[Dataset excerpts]

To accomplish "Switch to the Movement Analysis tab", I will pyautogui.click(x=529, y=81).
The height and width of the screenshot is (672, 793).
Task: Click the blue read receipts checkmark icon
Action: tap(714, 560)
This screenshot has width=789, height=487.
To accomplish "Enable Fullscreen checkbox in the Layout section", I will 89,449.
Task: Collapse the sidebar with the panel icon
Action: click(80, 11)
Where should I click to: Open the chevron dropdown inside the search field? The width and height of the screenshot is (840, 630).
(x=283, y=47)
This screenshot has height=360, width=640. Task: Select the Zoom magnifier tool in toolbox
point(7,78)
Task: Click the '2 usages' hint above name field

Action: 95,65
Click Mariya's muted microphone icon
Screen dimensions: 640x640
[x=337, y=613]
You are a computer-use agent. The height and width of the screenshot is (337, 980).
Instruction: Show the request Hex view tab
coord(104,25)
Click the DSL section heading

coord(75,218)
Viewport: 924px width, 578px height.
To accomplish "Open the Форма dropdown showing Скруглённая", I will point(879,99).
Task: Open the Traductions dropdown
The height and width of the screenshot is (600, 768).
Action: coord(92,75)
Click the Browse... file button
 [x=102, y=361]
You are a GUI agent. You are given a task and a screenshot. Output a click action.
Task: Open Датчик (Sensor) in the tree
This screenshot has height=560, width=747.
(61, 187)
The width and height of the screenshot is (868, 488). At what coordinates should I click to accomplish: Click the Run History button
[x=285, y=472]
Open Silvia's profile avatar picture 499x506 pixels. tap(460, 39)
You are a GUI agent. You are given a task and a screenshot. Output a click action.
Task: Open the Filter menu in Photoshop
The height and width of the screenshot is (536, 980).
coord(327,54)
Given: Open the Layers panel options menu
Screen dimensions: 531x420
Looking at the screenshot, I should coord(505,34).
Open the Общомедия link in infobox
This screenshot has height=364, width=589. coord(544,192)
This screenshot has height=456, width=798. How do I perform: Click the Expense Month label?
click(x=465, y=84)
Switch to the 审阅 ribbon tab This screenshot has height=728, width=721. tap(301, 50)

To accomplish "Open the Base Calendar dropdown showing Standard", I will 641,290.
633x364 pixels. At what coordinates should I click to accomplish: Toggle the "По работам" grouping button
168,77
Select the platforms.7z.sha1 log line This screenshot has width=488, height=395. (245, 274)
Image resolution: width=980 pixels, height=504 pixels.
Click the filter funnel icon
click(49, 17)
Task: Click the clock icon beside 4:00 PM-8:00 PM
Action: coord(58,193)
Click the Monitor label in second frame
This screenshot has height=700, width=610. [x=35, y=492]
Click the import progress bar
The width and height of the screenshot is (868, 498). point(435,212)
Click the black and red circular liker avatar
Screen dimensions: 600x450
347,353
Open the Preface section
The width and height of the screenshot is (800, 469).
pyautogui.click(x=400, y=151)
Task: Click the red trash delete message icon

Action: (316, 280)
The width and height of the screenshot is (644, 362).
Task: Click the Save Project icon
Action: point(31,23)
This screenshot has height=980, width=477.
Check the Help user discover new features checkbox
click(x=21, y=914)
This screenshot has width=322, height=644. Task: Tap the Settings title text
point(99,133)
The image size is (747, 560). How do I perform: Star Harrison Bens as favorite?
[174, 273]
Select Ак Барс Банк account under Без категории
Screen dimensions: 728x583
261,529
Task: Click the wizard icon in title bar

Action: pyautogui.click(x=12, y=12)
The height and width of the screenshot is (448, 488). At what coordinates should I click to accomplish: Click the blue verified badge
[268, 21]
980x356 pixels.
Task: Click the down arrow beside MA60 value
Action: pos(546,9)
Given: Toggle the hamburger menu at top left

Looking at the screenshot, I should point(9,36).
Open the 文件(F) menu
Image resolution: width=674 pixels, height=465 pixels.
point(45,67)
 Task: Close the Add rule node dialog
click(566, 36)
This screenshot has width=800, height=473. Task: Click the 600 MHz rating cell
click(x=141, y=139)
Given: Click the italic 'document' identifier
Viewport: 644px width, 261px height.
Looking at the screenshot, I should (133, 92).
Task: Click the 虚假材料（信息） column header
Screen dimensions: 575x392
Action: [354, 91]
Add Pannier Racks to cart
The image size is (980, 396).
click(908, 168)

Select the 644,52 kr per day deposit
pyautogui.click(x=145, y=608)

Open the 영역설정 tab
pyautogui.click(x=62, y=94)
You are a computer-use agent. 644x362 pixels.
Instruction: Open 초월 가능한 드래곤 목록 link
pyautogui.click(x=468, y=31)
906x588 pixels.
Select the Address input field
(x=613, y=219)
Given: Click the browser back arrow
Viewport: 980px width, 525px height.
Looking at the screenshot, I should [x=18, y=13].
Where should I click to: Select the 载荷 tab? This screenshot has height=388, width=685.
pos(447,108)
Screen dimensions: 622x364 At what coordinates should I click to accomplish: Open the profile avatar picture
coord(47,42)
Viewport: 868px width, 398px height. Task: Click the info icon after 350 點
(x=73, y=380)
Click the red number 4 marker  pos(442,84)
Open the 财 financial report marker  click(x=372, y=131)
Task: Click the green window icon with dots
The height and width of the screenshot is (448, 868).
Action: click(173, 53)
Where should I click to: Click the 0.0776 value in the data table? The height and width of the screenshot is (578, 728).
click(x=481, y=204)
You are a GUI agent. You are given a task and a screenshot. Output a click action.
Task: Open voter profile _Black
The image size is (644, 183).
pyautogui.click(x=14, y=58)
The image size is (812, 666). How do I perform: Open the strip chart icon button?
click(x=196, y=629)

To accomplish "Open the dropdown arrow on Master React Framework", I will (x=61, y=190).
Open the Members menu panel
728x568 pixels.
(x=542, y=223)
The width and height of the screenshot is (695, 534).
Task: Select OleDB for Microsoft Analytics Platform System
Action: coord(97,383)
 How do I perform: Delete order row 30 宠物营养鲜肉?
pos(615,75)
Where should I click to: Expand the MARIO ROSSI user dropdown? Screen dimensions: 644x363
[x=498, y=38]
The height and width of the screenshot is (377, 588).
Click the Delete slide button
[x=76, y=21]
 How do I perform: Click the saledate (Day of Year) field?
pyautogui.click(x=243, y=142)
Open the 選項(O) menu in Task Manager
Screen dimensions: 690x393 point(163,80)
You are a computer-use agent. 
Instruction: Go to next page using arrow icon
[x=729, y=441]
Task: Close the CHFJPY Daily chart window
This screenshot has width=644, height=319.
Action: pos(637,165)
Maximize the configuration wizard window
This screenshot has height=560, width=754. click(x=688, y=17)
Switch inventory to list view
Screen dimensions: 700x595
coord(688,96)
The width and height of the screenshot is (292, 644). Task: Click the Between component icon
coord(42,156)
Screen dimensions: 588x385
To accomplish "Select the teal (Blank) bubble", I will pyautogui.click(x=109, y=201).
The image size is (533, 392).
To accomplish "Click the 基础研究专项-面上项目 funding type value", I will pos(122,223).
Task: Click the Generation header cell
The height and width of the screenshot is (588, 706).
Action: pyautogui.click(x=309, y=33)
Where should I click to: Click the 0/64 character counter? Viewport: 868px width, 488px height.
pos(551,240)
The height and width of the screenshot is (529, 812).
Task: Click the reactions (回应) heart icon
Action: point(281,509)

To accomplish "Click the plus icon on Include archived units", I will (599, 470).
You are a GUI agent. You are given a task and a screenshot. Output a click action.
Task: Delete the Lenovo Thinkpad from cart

| WHAT YOU SHOULD DO |
Every record above should be copied exactly.

| YOUR SOLUTION |
To accomplish "Switch to the Movement Analysis tab", I will pyautogui.click(x=529, y=81).
The height and width of the screenshot is (672, 793).
Task: Click the blue read receipts checkmark icon
Action: tap(714, 560)
This screenshot has width=789, height=487.
To accomplish "Enable Fullscreen checkbox in the Layout section", I will 89,449.
Task: Collapse the sidebar with the panel icon
Action: click(80, 11)
Where should I click to: Open the chevron dropdown inside the search field? The width and height of the screenshot is (840, 630).
(x=283, y=47)
This screenshot has height=360, width=640. Task: Select the Zoom magnifier tool in toolbox
point(7,78)
Task: Click the '2 usages' hint above name field

Action: 95,65
Click Mariya's muted microphone icon
Screen dimensions: 640x640
[x=337, y=613]
You are a computer-use agent. The height and width of the screenshot is (337, 980).
Instruction: Show the request Hex view tab
coord(104,25)
Click the DSL section heading

coord(75,218)
Viewport: 924px width, 578px height.
To accomplish "Open the Форма dropdown showing Скруглённая", I will point(879,99).
Task: Open the Traductions dropdown
The height and width of the screenshot is (600, 768).
Action: coord(92,75)
Click the Browse... file button
 [x=102, y=361]
You are a GUI agent. You are given a task and a screenshot. Output a click action.
Task: Open Датчик (Sensor) in the tree
This screenshot has height=560, width=747.
(61, 187)
The width and height of the screenshot is (868, 488). At what coordinates should I click to accomplish: Click the Run History button
[x=285, y=472]
Open Silvia's profile avatar picture 499x506 pixels. tap(460, 39)
You are a GUI agent. You are given a task and a screenshot. Output a click action.
Task: Open the Filter menu in Photoshop
The height and width of the screenshot is (536, 980).
coord(327,54)
Given: Open the Layers panel options menu
Screen dimensions: 531x420
Looking at the screenshot, I should coord(505,34).
Open the Общомедия link in infobox
This screenshot has height=364, width=589. coord(544,192)
This screenshot has height=456, width=798. How do I perform: Click the Expense Month label?
click(x=465, y=84)
Switch to the 审阅 ribbon tab This screenshot has height=728, width=721. tap(301, 50)

To accomplish "Open the Base Calendar dropdown showing Standard", I will 641,290.
633x364 pixels. At what coordinates should I click to accomplish: Toggle the "По работам" grouping button
168,77
Select the platforms.7z.sha1 log line This screenshot has width=488, height=395. (245, 274)
Image resolution: width=980 pixels, height=504 pixels.
Click the filter funnel icon
click(49, 17)
Task: Click the clock icon beside 4:00 PM-8:00 PM
Action: coord(58,193)
Click the Monitor label in second frame
This screenshot has height=700, width=610. [x=35, y=492]
Click the import progress bar
The width and height of the screenshot is (868, 498). point(435,212)
Click the black and red circular liker avatar
Screen dimensions: 600x450
347,353
Open the Preface section
The width and height of the screenshot is (800, 469).
pyautogui.click(x=400, y=151)
Task: Click the red trash delete message icon

Action: (316, 280)
The width and height of the screenshot is (644, 362).
Task: Click the Save Project icon
Action: point(31,23)
This screenshot has height=980, width=477.
Check the Help user discover new features checkbox
click(x=21, y=914)
This screenshot has width=322, height=644. Task: Tap the Settings title text
point(99,133)
The image size is (747, 560). How do I perform: Star Harrison Bens as favorite?
[174, 273]
Select Ак Барс Банк account under Без категории
Screen dimensions: 728x583
261,529
Task: Click the wizard icon in title bar

Action: pyautogui.click(x=12, y=12)
The height and width of the screenshot is (448, 488). At what coordinates should I click to accomplish: Click the blue verified badge
[268, 21]
980x356 pixels.
Task: Click the down arrow beside MA60 value
Action: pos(546,9)
Given: Toggle the hamburger menu at top left

Looking at the screenshot, I should point(9,36).
Open the 文件(F) menu
Image resolution: width=674 pixels, height=465 pixels.
point(45,67)
 Task: Close the Add rule node dialog
click(566, 36)
This screenshot has width=800, height=473. Task: Click the 600 MHz rating cell
click(x=141, y=139)
Given: Click the italic 'document' identifier
Viewport: 644px width, 261px height.
Looking at the screenshot, I should (133, 92).
Task: Click the 虚假材料（信息） column header
Screen dimensions: 575x392
Action: [354, 91]
Add Pannier Racks to cart
The image size is (980, 396).
click(908, 168)

Select the 644,52 kr per day deposit
pyautogui.click(x=145, y=608)

Open the 영역설정 tab
pyautogui.click(x=62, y=94)
You are a computer-use agent. 644x362 pixels.
Instruction: Open 초월 가능한 드래곤 목록 link
pyautogui.click(x=468, y=31)
906x588 pixels.
Select the Address input field
(x=613, y=219)
Given: Click the browser back arrow
Viewport: 980px width, 525px height.
Looking at the screenshot, I should [x=18, y=13].
Where should I click to: Select the 载荷 tab? This screenshot has height=388, width=685.
pos(447,108)
Screen dimensions: 622x364 At what coordinates should I click to accomplish: Open the profile avatar picture
coord(47,42)
Viewport: 868px width, 398px height. Task: Click the info icon after 350 點
(x=73, y=380)
Click the red number 4 marker  pos(442,84)
Open the 财 financial report marker  click(x=372, y=131)
Task: Click the green window icon with dots
The height and width of the screenshot is (448, 868).
Action: click(173, 53)
Where should I click to: Click the 0.0776 value in the data table? The height and width of the screenshot is (578, 728).
click(x=481, y=204)
You are a GUI agent. You are given a task and a screenshot. Output a click action.
Task: Open voter profile _Black
The image size is (644, 183).
pyautogui.click(x=14, y=58)
The image size is (812, 666). How do I perform: Open the strip chart icon button?
click(x=196, y=629)

To accomplish "Open the dropdown arrow on Master React Framework", I will (x=61, y=190).
Open the Members menu panel
728x568 pixels.
(x=542, y=223)
The width and height of the screenshot is (695, 534).
Task: Select OleDB for Microsoft Analytics Platform System
Action: coord(97,383)
 How do I perform: Delete order row 30 宠物营养鲜肉?
pos(615,75)
Where should I click to: Expand the MARIO ROSSI user dropdown? Screen dimensions: 644x363
[x=498, y=38]
The height and width of the screenshot is (377, 588).
Click the Delete slide button
[x=76, y=21]
 How do I perform: Click the saledate (Day of Year) field?
pyautogui.click(x=243, y=142)
Open the 選項(O) menu in Task Manager
Screen dimensions: 690x393 point(163,80)
You are a computer-use agent. 
Instruction: Go to next page using arrow icon
[x=729, y=441]
Task: Close the CHFJPY Daily chart window
This screenshot has width=644, height=319.
Action: pos(637,165)
Maximize the configuration wizard window
This screenshot has height=560, width=754. click(x=688, y=17)
Switch inventory to list view
Screen dimensions: 700x595
coord(688,96)
The width and height of the screenshot is (292, 644). Task: Click the Between component icon
coord(42,156)
Screen dimensions: 588x385
To accomplish "Select the teal (Blank) bubble", I will pyautogui.click(x=109, y=201).
The image size is (533, 392).
To accomplish "Click the 基础研究专项-面上项目 funding type value", I will pos(122,223).
Task: Click the Generation header cell
The height and width of the screenshot is (588, 706).
Action: pyautogui.click(x=309, y=33)
Where should I click to: Click the 0/64 character counter? Viewport: 868px width, 488px height.
pos(551,240)
The height and width of the screenshot is (529, 812).
Task: Click the reactions (回应) heart icon
Action: point(281,509)

To accomplish "Click the plus icon on Include archived units", I will (599, 470).
You are a GUI agent. You are given a task and a screenshot. Output a click action.
Task: Delete the Lenovo Thinkpad from cart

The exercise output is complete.